Perhaps Mazzuca was troubled by the bill’s intent to abandon the test of “moral turpitude” in determining whether a legal immigrant can be deported for committing a crime. I was curious about the definition of that term and, not surprisingly, found that the actual definition is vague and broad and can vary from state to state with often many factors involved. It can involve either a misdemeanor or a felony. It generally involves an element of intent.
The U.S. Citizen and Immigration Service defines it in its policy manual as being “contrary to the rules of morality and the duties owed between man and man, either one’s fellow man or society in general.” With this degree of vagueness and the potential for abuse that it can encourage, I can only commend the authors of the bill for their attempt to substitute a more objective test for whether deportation is the appropriate remedy. It may be necessary to further refine the new test imposed by the bill — that the crime results in a prison sentence of five or more years — but it certainly is a step in the right direction and deserves further debate and possible refinement.
Finally, Mazzuca challenged me to “read the bill” that he says would require the use of taxpayer dollars “to bring deported criminals back to the United States.” So I read the bill and found that it only would apply in cases where a person was deported or returned to their country of origin voluntarily under the draconian rules and definitions of “moral turpitude” that this new act is intended to replace. For example, a father deported for the “morally turpitudinous” crime of possession of marijuana would actually be able to rejoin his family and be able to financially and emotionally support them.
I don’t disagree that the bill as currently written could benefit from further discussion and debate, but that is what will happen with it when it is referred to committee. In the meantime, I find that it is Mazzuca’s distortions regarding the nature of this bill that is “troubling indeed.”

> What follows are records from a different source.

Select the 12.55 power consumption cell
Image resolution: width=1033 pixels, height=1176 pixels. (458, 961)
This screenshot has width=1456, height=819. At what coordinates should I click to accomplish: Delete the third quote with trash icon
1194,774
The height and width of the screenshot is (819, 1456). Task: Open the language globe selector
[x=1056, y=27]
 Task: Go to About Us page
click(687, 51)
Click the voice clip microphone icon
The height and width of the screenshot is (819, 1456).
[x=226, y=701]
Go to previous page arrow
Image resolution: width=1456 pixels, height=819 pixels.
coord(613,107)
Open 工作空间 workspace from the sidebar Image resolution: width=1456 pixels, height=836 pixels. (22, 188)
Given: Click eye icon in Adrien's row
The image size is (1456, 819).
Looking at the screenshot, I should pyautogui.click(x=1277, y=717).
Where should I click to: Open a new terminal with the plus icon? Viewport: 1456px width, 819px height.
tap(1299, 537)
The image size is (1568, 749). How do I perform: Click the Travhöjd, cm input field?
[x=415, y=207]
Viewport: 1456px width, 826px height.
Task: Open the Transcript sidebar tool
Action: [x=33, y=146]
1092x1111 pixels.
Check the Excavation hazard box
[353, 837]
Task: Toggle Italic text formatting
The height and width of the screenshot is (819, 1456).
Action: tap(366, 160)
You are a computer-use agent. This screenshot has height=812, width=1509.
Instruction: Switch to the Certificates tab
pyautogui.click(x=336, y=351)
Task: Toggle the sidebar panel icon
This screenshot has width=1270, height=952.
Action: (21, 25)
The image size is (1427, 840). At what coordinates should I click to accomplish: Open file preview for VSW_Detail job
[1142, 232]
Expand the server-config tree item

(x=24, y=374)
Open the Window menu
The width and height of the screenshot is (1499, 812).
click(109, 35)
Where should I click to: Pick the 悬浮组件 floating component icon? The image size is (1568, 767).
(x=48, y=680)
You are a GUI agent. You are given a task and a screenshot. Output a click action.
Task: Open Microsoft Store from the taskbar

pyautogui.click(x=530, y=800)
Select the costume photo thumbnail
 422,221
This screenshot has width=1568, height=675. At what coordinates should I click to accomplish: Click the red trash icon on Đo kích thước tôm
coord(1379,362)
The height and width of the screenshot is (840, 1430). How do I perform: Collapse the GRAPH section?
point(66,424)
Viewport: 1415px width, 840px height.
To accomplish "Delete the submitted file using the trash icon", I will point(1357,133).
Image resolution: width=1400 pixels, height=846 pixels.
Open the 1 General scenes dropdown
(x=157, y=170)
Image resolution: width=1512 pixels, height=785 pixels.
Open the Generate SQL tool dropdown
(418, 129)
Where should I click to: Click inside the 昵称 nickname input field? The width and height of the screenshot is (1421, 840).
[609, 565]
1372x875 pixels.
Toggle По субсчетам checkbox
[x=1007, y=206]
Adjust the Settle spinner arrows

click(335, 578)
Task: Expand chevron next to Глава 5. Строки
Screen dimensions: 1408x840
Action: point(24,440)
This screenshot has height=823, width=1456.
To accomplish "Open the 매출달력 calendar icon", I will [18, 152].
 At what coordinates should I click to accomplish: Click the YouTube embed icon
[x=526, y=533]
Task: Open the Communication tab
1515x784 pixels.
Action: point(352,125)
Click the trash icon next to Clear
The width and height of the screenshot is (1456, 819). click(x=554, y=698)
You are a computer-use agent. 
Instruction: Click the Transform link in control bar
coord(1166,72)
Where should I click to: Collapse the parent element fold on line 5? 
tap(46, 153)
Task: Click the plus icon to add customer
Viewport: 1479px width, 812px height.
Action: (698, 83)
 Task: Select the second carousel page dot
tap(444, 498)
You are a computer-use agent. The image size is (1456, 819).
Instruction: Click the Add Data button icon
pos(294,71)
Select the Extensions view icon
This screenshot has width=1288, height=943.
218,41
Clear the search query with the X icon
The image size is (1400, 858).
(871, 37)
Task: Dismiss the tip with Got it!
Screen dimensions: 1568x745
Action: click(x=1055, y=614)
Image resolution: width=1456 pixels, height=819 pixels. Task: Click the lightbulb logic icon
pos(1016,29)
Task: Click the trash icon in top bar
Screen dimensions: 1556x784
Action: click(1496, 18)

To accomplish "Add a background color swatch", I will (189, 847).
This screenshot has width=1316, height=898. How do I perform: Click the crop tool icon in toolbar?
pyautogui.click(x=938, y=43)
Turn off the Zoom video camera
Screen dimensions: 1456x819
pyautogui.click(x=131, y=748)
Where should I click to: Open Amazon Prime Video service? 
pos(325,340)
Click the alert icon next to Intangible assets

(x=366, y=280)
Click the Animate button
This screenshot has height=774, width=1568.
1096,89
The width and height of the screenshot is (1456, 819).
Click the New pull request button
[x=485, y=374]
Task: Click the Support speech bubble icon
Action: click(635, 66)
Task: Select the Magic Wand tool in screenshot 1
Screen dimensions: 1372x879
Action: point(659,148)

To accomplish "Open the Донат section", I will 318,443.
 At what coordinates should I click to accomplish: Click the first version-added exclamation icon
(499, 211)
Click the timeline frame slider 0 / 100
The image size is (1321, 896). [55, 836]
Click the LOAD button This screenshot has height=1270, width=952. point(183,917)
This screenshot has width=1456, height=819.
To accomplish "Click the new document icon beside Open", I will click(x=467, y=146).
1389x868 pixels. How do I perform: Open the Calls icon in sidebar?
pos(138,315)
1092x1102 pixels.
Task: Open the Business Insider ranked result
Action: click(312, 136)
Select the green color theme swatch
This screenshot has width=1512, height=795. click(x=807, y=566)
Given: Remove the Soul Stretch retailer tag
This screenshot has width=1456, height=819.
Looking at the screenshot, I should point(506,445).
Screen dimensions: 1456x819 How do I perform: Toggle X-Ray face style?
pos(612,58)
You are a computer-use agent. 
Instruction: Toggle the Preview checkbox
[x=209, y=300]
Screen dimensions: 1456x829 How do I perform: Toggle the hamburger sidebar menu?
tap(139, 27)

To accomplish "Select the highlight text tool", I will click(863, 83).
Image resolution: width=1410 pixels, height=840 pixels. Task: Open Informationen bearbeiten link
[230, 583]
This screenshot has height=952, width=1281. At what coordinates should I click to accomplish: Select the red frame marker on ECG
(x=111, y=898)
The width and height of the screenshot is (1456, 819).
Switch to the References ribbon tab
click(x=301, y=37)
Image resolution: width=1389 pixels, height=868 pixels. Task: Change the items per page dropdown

“A half-truth is the most cowardly of lies.” — Mark Twain
Bobbie Ruh is a retired attorney, former judge and lecturer at the University of Colorado Law School. She is an active Rotarian and has worked with Youth Exchange for over 30 years, including serving as chairman of the Youth Exchange Program for District 5470. She fills her copious free time with skiing, travel, the creative arts and volunteering for Vail Health. She also loves hanging out with her three adorable granddaughters.